Winter is important though. We need the snow for next summer’s water tables, the plants need the rest and the animals need the season so that they can follow their annual internal clocks and migrate…those that do. Gardeners need winter to prepare for the next growing season. You know how much I enjoy the planning, the seed catalogues and the dreaming. As Jacqueline said in response to my last post, seed catalogues are like a little bit of summer in the grip of winter. Even though there is no bone-numbing grip to speak of yet, seed catalogues are nice to use as both entertainment and a gardening tool. (Which reminds me, I’m expecting another catalogue shortly)
Knitters need winter too I think. Winter is a good time to learn new techniques, new stitches and try out new patterns. It’s also a good time to look through the knitting basket and asses hibernating projects.

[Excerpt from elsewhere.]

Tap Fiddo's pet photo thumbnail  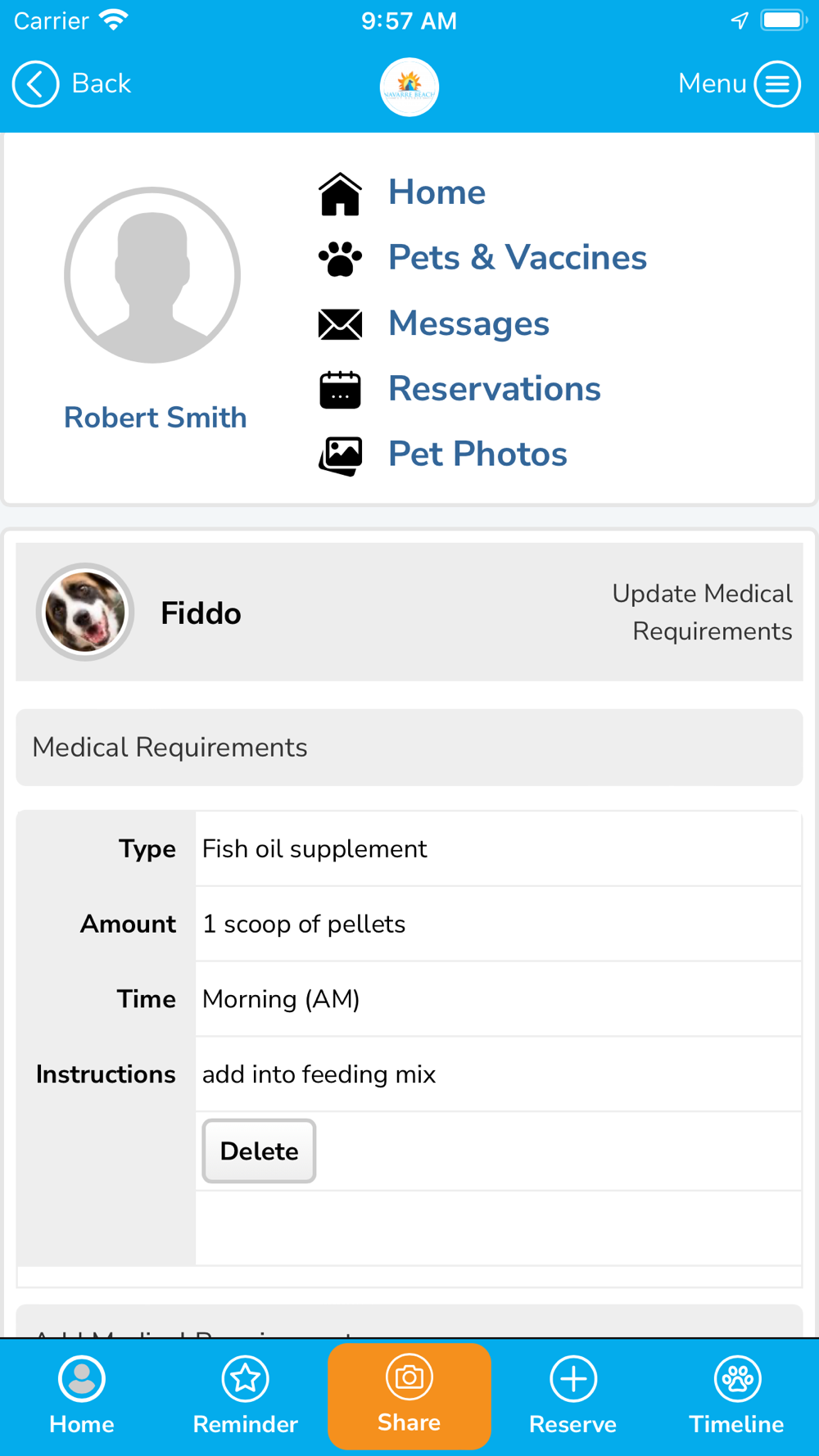coord(85,612)
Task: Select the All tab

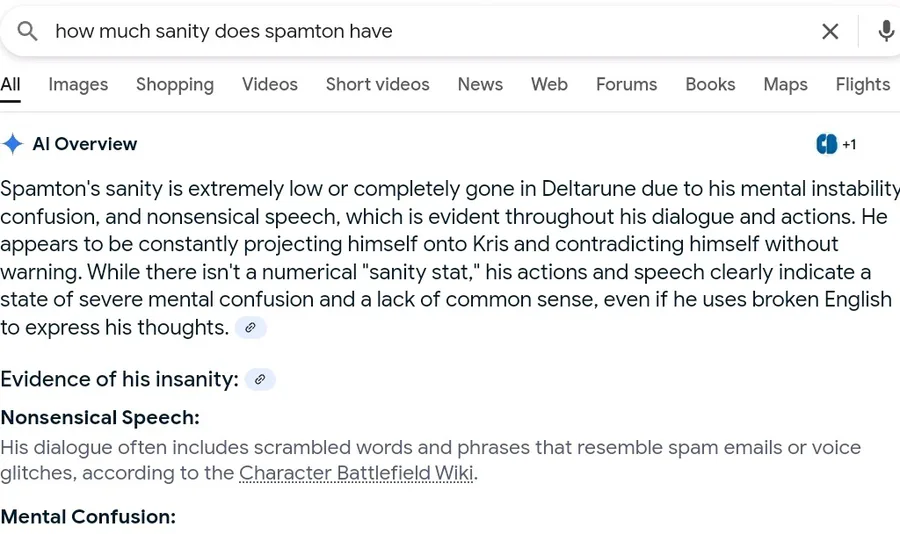Action: pos(10,84)
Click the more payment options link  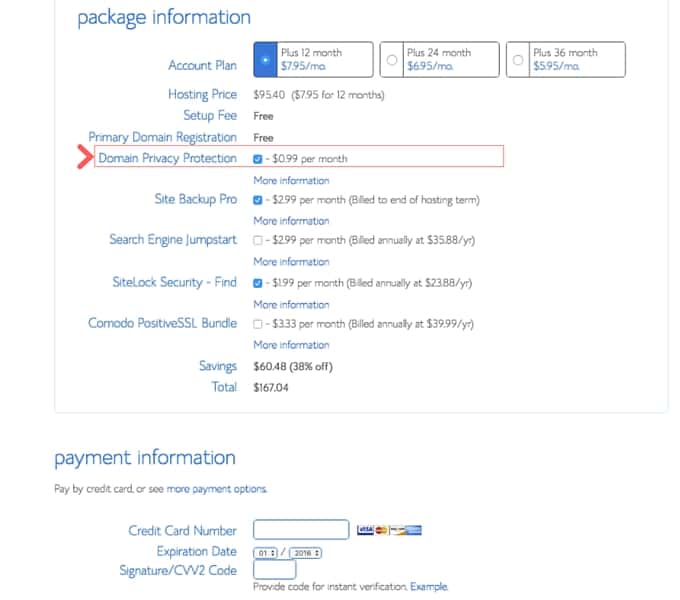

I did that recently and I ended up frogging five projects! (For those of you who might not know what frogging is, it’s a knitters term for tearing back a finished or unfinished project) All three of our sons have ADD, and we’ve found that occasionally, knitting helps focus the middle child. He doesn’t do more than a few rows of a strip he’s working on for a dog blanket, but it helps slow him down and focus his energies; and in the end, some lucky dog will have a warm smooshy blanket. While going through the knitting-basket-from-Hell I also found my own blanket in the works! For a couple of decades I had wanted a multi-square, multi-colored blanket. There were a couple of strips done, a few squares, but nothing much had been sewn together. So, in spite of the hat I’ve got started and first ever baby sweater that intimidates the heck out of me, I picked up the blanket again. I need a project to work on while I watch television, and it’s always been the perfect one.
All of this keeps me active during the winter, not to mention those two mile walks I mentioned earlier. On nice days like yesterday (much like today), it’s a simple but soul-satisfying joy to walk down to the library and come home with a few books in the backpack. This weeks reading list includes;
“Accessible Gardening:Tips & Techniques For Seniors and The Disabled” by Joann Woy
“Four Season Harvest” by Elliot Coleman
“How To Grow More Vegetables, Fruits, Nuts, Berries, Grains And Other Crops Than You Ever Thought Possible On Less Land Than You Can Imagine”
by John Jeavons (This is nearly a gardening bible for those who have very little space. Although I hear guerilla gardening is all the rage)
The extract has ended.